TCP NOTIFY statement

Purpose

Designate which TCP/IP events will generate a notification message.

Syntax

TCP NOTIFY [#] fNum&, {SEND | RECV | ACCEPT | CONNECT | CLOSE} TO hWnd& AS wMsg&

Remarks

Designates which events (SEND, RECV, ACCEPT, CONNECT and CLOSE) will generate a wMsg& notification message to the window procedure (callback) of the GUI window or dialog whose window handle is contained in hWnd&.

Your program defines the wMsg& value, and this value should be equal or larger than %WM_USER + 500 to avoid conflict with other (common) callback message values.

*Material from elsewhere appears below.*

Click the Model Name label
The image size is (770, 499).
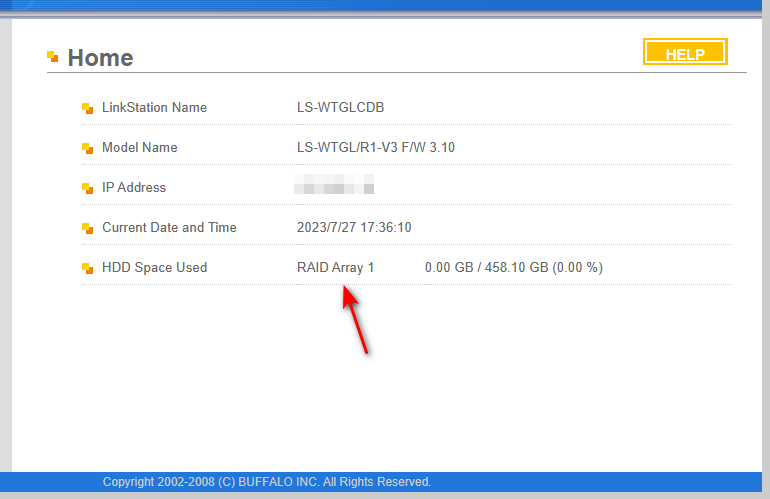click(x=139, y=147)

When the nominated callback function receives the wMsg& notification, the wParam& parameter identifies the operating system's handle of the socket (see FILEATTR), the low-order Word of lParam& specifies the code of the event (see table below), and the high-order Word of lParam& contains the error code (if any).

LO(WORD, lParam&)

Definition

%FD_READ

Data is available to be read from the socket.

%FD_WRITE

The socket is ready for data to be written.

%FD_ACCEPT

The socket is able to accept a new connection.

%FD_CONNECT

The connection has been established.

%FD_CLOSE

The socket has been closed.

Notification messages do not arrive in unabated or continuous streams.  That is, once a particular notification message arrives, it will not be sent again until the initial message is acted upon.  For example, if a %FD_READ notification is received, it will not be resent until after a TCP RECV statement is executed.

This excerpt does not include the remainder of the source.